Frases como “lo es todo para mí” o “no puedo vivir sin él” delatan una dependencia excesiva que evoca lo que se siente en la pasión amorosa. Hay formas de amor que abrasan, torturan y se revelan como destructoras. La fascinación por la pareja oculta un estado de necesidad y una sensación de impotencia extrema cuando el otro no está.

La dependencia amorosa es excesiva, el amado adquiere la cualidad de una droga, se necesita porque tranquiliza. Y como todas las adicciones, la razón hay que buscarla en la infancia.

Lo que vivimos de niños se actualiza en las relaciones amorosas adultas. Los padres se equivocan cuando amenazan a los niños con retirarles su amor o dejan de hablarles si cometen una falta, porque así los pequeños interpretan que con cada error se juegan el amor de los padres. El miedo a perder el amor de los que amamos remite a los primeros años de nuestra vida.

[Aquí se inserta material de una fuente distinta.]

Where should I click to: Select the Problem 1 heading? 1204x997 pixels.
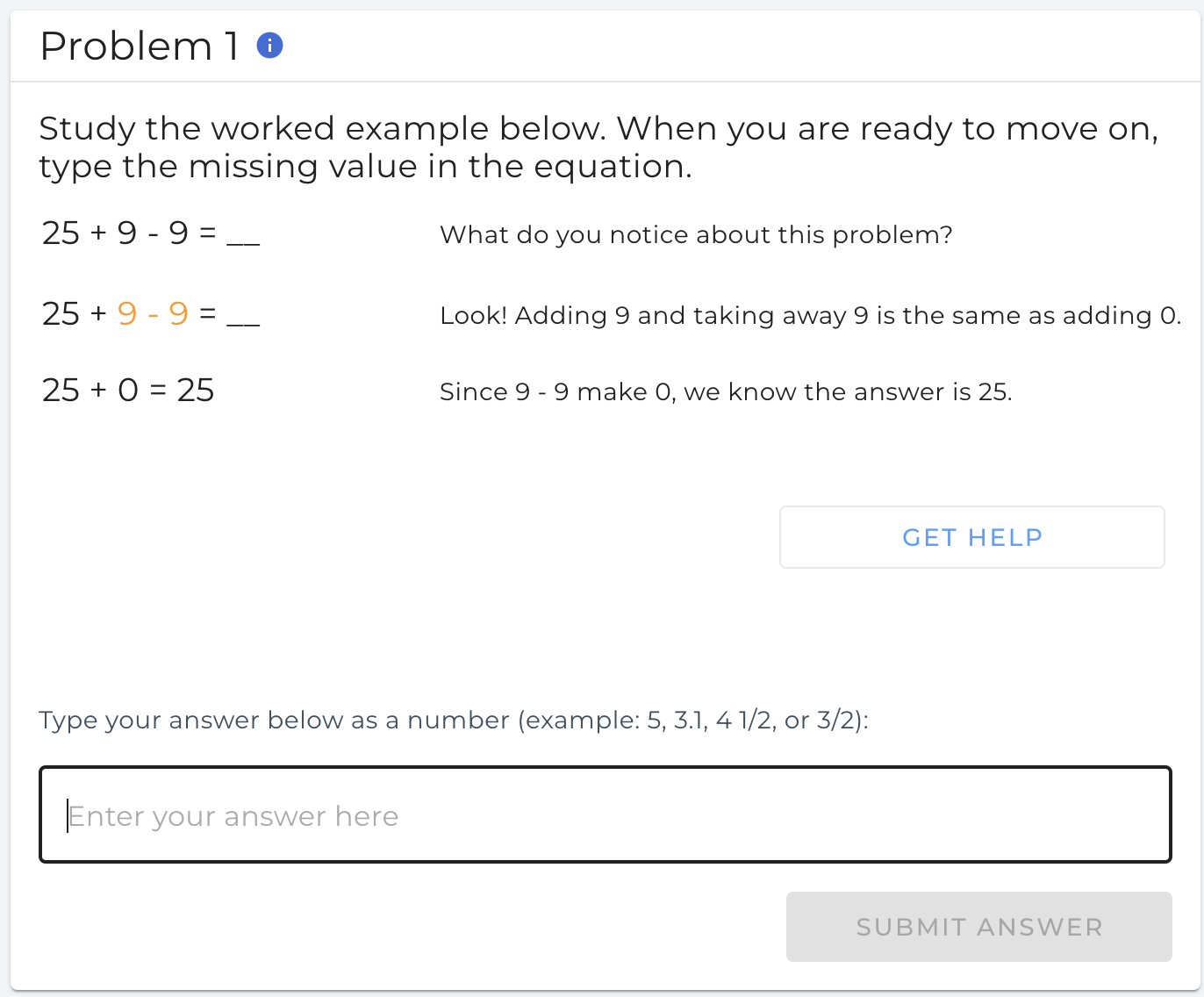click(140, 47)
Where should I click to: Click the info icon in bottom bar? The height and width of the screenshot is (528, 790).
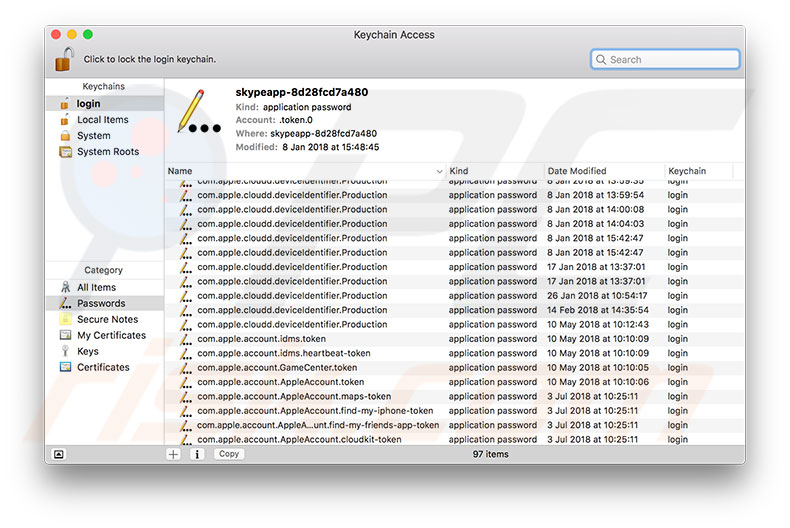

Y es por ello que a lo largo de la existencia queremos llenar con la pareja ese espacio que no podemos llenar.

¿Es tu caso?

El que ama demasiado se puede convertir en un vampiro emocional, es decir, desea todo el caudal afectivo del otro para aliviar así un inmenso vacío propio.. La víctima de este juego se deja saquear porque cree que es indispensable para la vida del otro.

Su necesidad de la pareja se parece a la relación con una sustancia adictiva. Así, acaba pidiendo al otro que renuncie a su vida privada, demanda que acaba agobiando al otro.

También puede subordinar sus intereses a los del cónyuge, con el fin de no separarse de él y obtener así lo que persigue. Pero sus relaciones no llenan el vacío emocional que sienten.